Elizabeth Moody dans Braindead
La charmante Mme Cosgrove, la maman tant aimante de Lionel…

Dès lors se dessine le patron absolument génial qui réside derrière tout le récit, multipliant les arcs narratifs audacieux, avec un scénario solide, qui brouille la notion de prétexte. En effet, est-ce que toute l’histoire entre Lionel, sa mère et Paquita sert de motif à l’avalanche de gore que constitue le métrage ? Ou est-ce l’expérimentation gore qui offre une excuse pour délivrer une épopée sentimentalo-débile des plus matures, avec de véritables enjeux et des thématiques riches ? That are the questions. Mais en fait, on s’en fout…

Un délire radical et jusqu’au-boutiste

Peu importe le sens dans lequel on le prend, tout dans « Braindead » s’avère génial. Merci à la collaboration entre Peter Jackson (sans doute responsable de l’aspect irrévérencieux) et Fran Walsh (sans doute responsable de la maturité faisant défaut à « Bad Taste », mais dont l’héritage punk apporte un what the fuck salvateur). Cette association étincelante permet à ce métrage hybride de demeurer unique en son genre. Il pourrait cependant être comparé en substance avec les films de morts-vivants de George A. Romero. Il dégage en effet un sous-texte social, avec en plus un humour bizarre et cartoonesque, qui ne se trouve pas chez le père du zombie moderne. En ce sens, « Braindead » fait office d’exception dans son domaine, et c’est ce qui le rend certainement aussi singulier, car trente ans après, il reste inégalé. Sauf peut-être « Shaun of the Dead », qui en 2004 propose une autre approche sur une note similaire.

Le rat-singe dans Braindead
Le rat-singe de Sumatra, par qui tout le drame arrive…

Construit sur un mode crescendo, le récit ne fait que cumuler les couches au fur et à mesure de l’action, pour se clore dans une explosion extrêmement gore complètement délirante. Absolument généreuse, la méthode Peter Jackson semble hermétique à la peur du ridicule, tellement il y va franchement, sans complexes, et le moins que l’on puisse dire c’est que c’est efficace. Le gore prend ici les airs d’un absurde Monty Pythonesque, porté à un niveau différent dans l’expérimentation sans concessions du charcutage humain. Sous cet angle apparaît le bilan d’une déviance étrange touchant le cinéaste à l’origine de ce mashup improbable. La romance et tout l’aspect psychologique qui se dégage de la relation entre Lionel et sa mère donnent des indications contradictoires. Et c’est en cela que sa mission est plus que réussie, car il ne se destine pas seulement aux amateurs d’horreur, mais aux amoureux de cinéma de toute sorte.

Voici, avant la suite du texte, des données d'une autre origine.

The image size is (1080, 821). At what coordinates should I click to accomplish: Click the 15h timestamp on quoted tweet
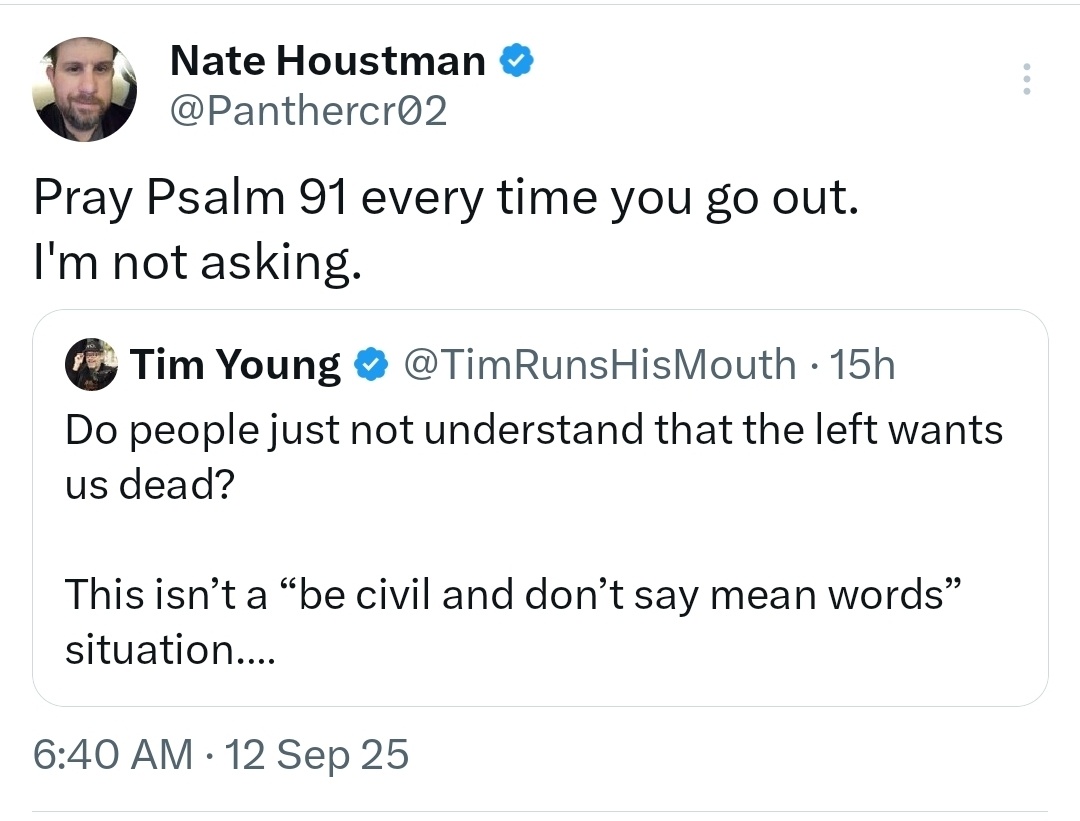click(x=862, y=364)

Peut-être le chef d’œuvre ultime du Gore !

En effet, « Braindead » contrairement à ce qu’il pourrait sembler, ne correspond pas (tout à fait) à un film de niche, c’est une œuvre cinématographique aboutit. C’est une véritable expérience de cinéma, une démarche conceptuelle qui ne peut que sustenter les spectateurices de tous horizons. Certes, il est nécessaire d’être prévenu avant de se lancer dans son visionnage, car ce n’est pas juste un métrage qui sort de sa zone de confort, il la défonce sans vergogne la zone de confort (avec un doigt bien tendu et un rire polisson). Il faut le voir comme une attraction à sensation, qui ne peut laisser indifférent, entre le dégout d’un délire visuel dégueulassement fun, les émotions que procure le parcours initiatique de Lionel et sa romance crédible avec Paquita.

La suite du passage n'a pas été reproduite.